Having a quick look at the PR that added 21 support, it might indeed be there before.
But it was not tested, so they can hardly state previous versions are compatible when they just don’t know.
The JavaDoc also said before:
Not officially supported by Gradle. Use at your own risk.
So if you tested it and it works fine for your use-case, then it is fine.
The PR looks like they just added tests and it just worked.
But that does not mean it worked in previous versions either, just that it works since they added those tests.
before gradle-8.3, the default kotlin-dsl version gave an error and we used:
That is about running Gradle itself with Java 21 which is not even supported with Gradle 8.4.
That’s not the question here, here the question was about using Java 21 toolchain for the production code.

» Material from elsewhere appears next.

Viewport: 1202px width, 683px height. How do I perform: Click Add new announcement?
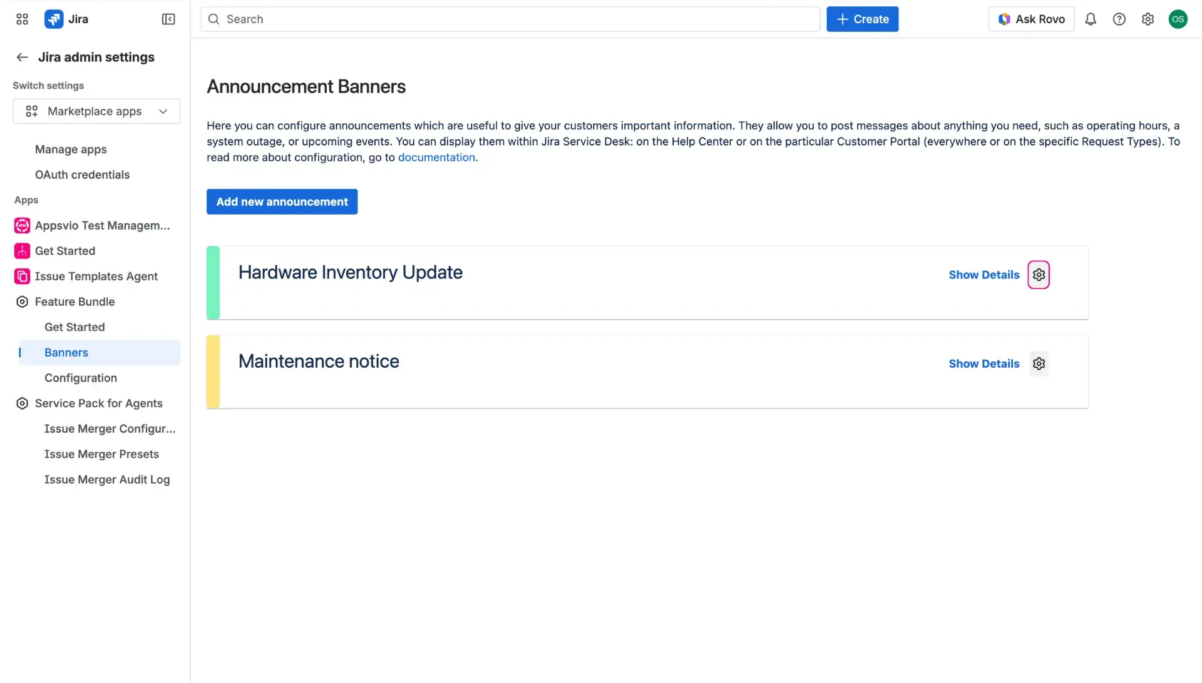coord(282,201)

Using a non-matching kotlin-dsl plugin version should usually not be done, this can lead to major problems.
but now, as you say “not supported” i could read out of kotlin that it should support java-21 as jvmTarget. there is stuff removed from java-21, that was deprecated much earlier. and, last but not least, there is the class file format where one could try to play “spot the difference” between java 21 and java 20. thanks for all the hints, @vampire!!
for your second remark, what would be an example problem you refer to when you write “using a non-matching kotlin-dsl plugin versoin can lead to major problems”.
CAUTION:
Avoid specifying a version for the kotlin-dsl plugin
Each Gradle release is meant to be used with a specific version of the kotlin-dsl plugin and compatibility between arbitrary Gradle releases and kotlin-dsl plugin versions is not guaranteed. Using an unexpected version of the kotlin-dsl plugin in a build will emit a warning and can cause hard to diagnose problems.
In Gradle?
That’s irrelevant.
That has nothing to do with Gradle, but purely with Spotbugs or at most the Spotbugs Gradle plugin.
Gradle also has ASM included for some things, but that is totally irrelevant here.
The Spotbugs Gradle Plugin runs Spotbugs in separate processes, because Spotbugs uses some static state which otherwise causes Spotbugs runs even of different projects done withing the same Gradle daemon influencing each other.
So this is more a question to the Spotbugs Gradle plugin, than to a Gradle community.